Black sand was uncommon, but not impossible in our world. I’d heard of black sand beaches on volcanic islands. There could possibly be a black desert somewhere on Earth too.
Except that the dunes here shimmered in the moonlight as if studded with diamonds. A breeze shifted the sand with the melodious sound of trickling water. The camels stepped softly on the desert floor, moving along the dunes like a flotilla of ships in the ocean. I’d never seen a live camel before, but I doubted they were normally quite as big or had such soft flowing fur like the one who carried our cage.
While Melanie screamed her head off and I was lost to all the stages of grief, Elaine paid attention. She listened and watched. And she was right. This wasn’t our world. The creatures who took us weren’t humans. I’d never seen a shadow wielding a sword before.
Cold fingers of fear creeped up my back and into my chest, gripping my heart.
“Where the hell are we?”
“We’re not speaking English, either,” Elaine pointed out in a voice hollow with terror.
The realization slammed into me like a wrecking ball. From the moment we got here, we’d been speaking the same language as our captors. Only when I listened to it closely, it didn’t sound like any language I’d ever learned or even heard before.
“Oh God, Elaine…” I gulped, hyperaware of the foreign sounds forming in my throat as naturally as my mother tongue. “What’s happening to us?”
Her long, shuddering breath was her only response as she kept tugging at the rope around my arms to no avail.
The ground appeared to rise on the horizon, blocking the starry skies. For a moment, I feared the desert was bloating, ready to explode on us. As we got closer, I realized a giant hill was up ahead. Overgrown with tall grass, the hill appeared to breathe like a giant animal in slumber when the grass moved with the breeze-like waves in the ocean.
Terraces and balconies were built into the hill with gazebos draped in silver vines. Large, pale moths fluttered around the flowers on the vines. Their silver wings spread shimmering dust, leaving glowing trails in the air.
The hill was buzzing with life. People filled each terrace and balcony, mingling in groups and watching our small caravan approach.
Looking back, I noticed with surprise that the caravan was no longer small. Somewhere along the way, more camels had joined us. Now, the line stretched as far as I could see behind us. Some of the animals carried identical cages to ours, and all the cages had people inside them.
“What is this place?” I whispered, but no one in our cage could answer this question.
The camel stopped, and the men dragged us out of the cage.
Elaine kept close to me, her sweater tickling the skin on my bound arms. “Where the heck are we? And how did we get here?”
“I’m more concerned with how to get the fuck out of here,” Melanie croaked, standing next to us. Her voice was almost completely gone now, but defiance was clear in her expression. “We need to find a way back, and the sooner the better. I have a very important presentation next week.”
A presentation?
It took me a while to even understand what she was talking about. Was she thinking about her work?
That world—our real world—already felt so distant, as if a lifetime had passed. Even the horror of what happened to my father felt oddly muffled somehow, like it’d happened in a nightmare that had already passed.

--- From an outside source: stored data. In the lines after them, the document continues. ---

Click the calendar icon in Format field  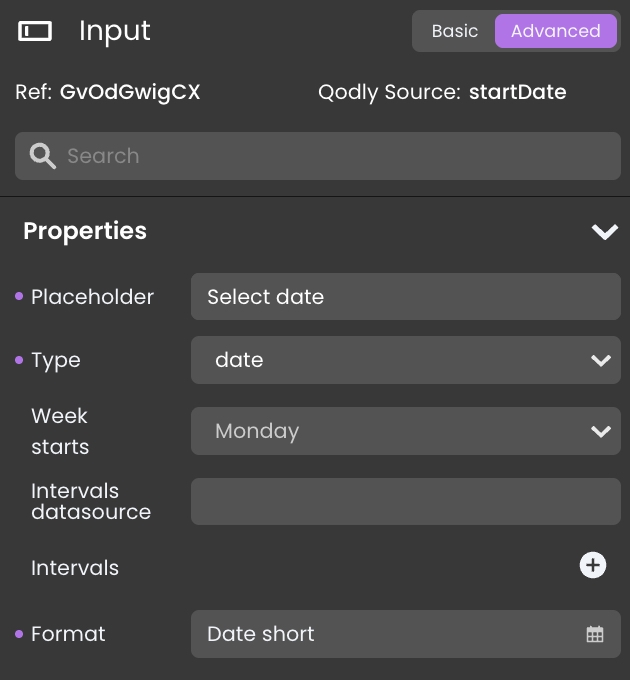tap(595, 634)
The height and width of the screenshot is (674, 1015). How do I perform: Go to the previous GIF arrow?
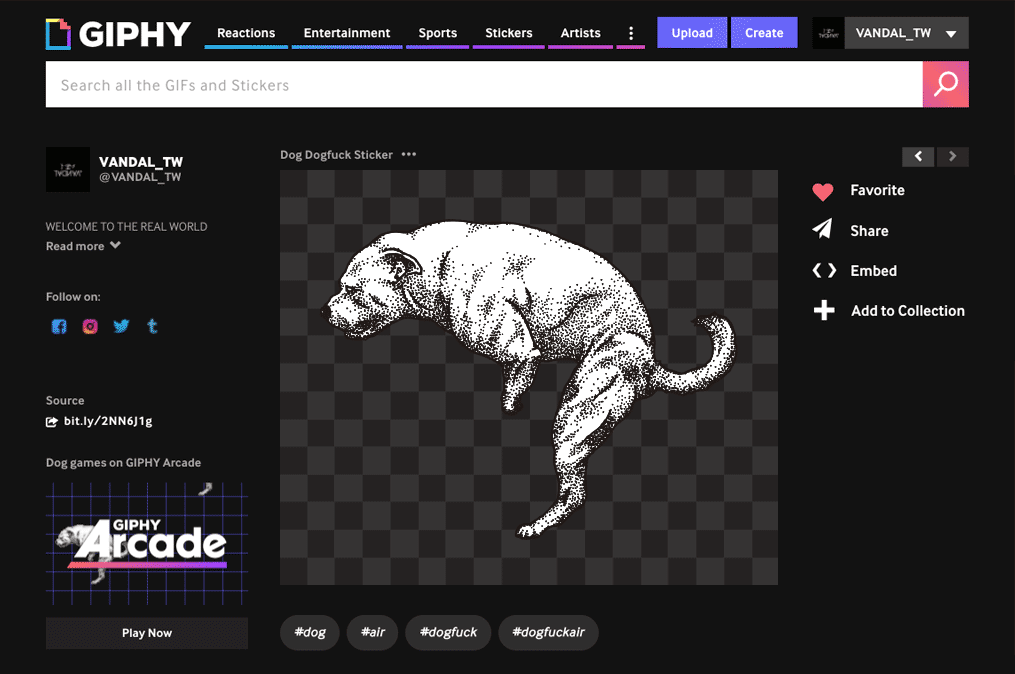(918, 156)
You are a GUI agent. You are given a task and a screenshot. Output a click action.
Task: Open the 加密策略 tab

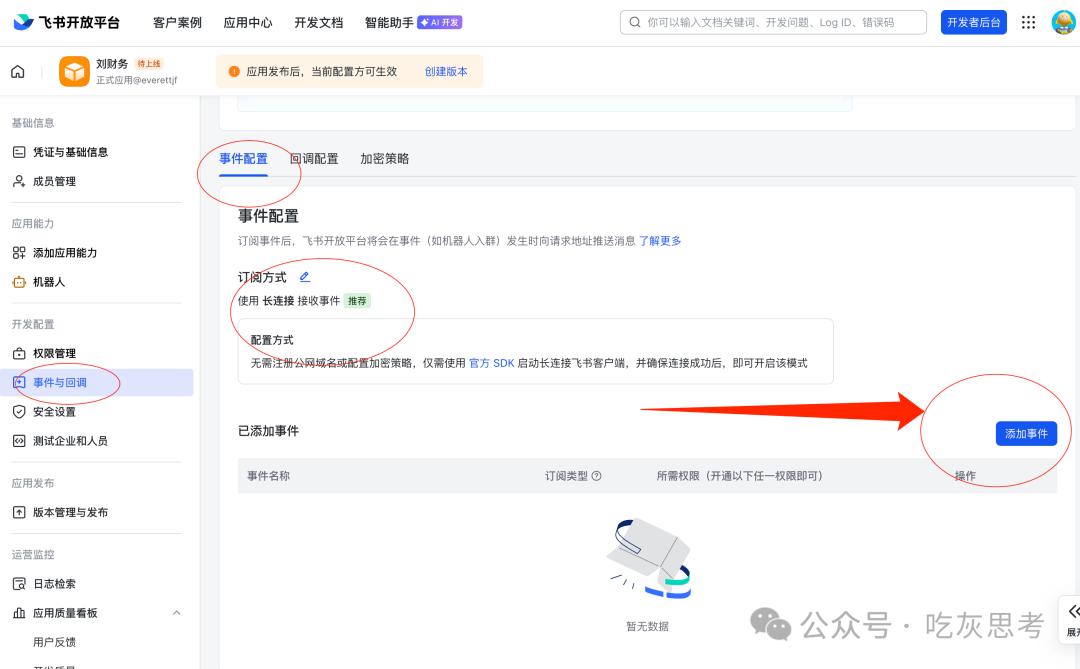click(383, 158)
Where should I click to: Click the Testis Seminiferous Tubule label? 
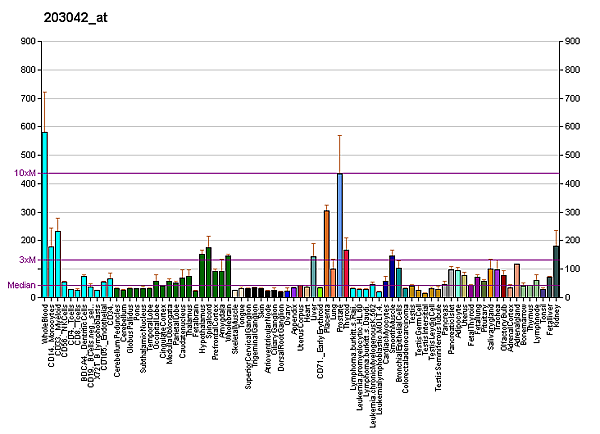click(x=438, y=345)
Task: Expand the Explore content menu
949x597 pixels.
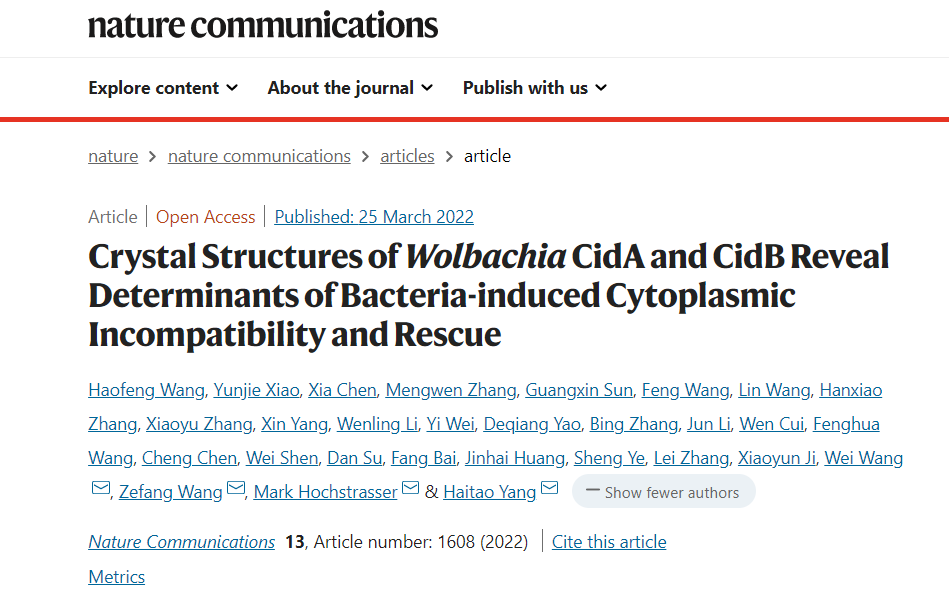Action: 163,88
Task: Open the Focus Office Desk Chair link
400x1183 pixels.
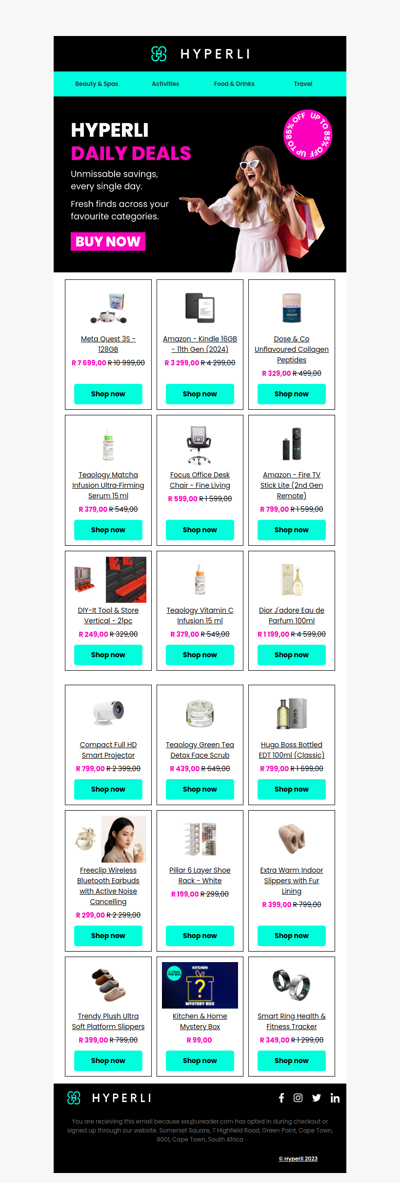Action: 200,480
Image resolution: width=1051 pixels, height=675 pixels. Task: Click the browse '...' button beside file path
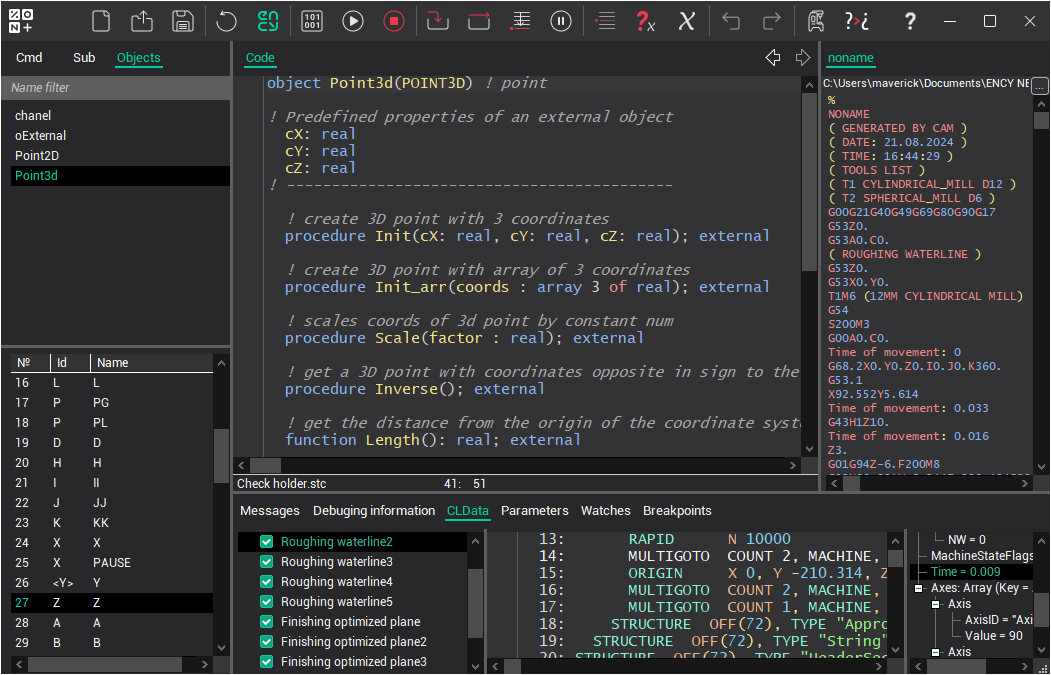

A tall gate of carved wood opened in the side of the hill on the ground level, and a few riders exited. The one in the front rode a snow-white camel, which instantly set him apart from the rest. Like the others, he also wore a skirt-like garment, a chainmail over his chest, and boots. But his clothes were slightly different.
Both layers of this rider’s skirt were down. The black fabric shone with emerald green in its folds, flowing down the sides of his camel like liquid malachite. The high side slit exposed his leg from the short boot all the way up to his muscular thigh. The mesh over his chest had more gems than metal. It draped from his neck and shoulders down past his ribs, with the precious stones glistening in the moonlight.
As he rode ahead, his long hair streamed in the breeze like black ink, held by a thin golden circlet on his head. In the mass of his hair, several thin braids sparkled with golden rings spread evenly along their lengths.
The general approached the rider and bowed her head.
“Greetings, Your Highness.”
Your Highness?
This was a prince, then? Did he have the power to let us go?
The prince swept the caravan with his gaze. Moonlight bounced off his golden circlet. Two black spikes rose on each side of his head like horns. At first, I thought they were parts of his headdress. With another puff of the breeze, however, one of the spikes flicked like a cat’s ear would twitch in annoyance when touched.
They couldn’t be his ears. Could they? Everything that had happened to us tonight was unbelievable. At this point, I could almost accept that this man had long, pointy cat ears.
The general unclipped her head cover and shrugged the fabric off her head and shoulders, revealing a pair of long, spiky ears of her own. Tall and pointy, they stood upright, like the ears of a Doberman or a German shepherd. Only unlike the lovable appearance of the dogs, the ears made these people look fierce and menacing. Like they were alert and ready to attack.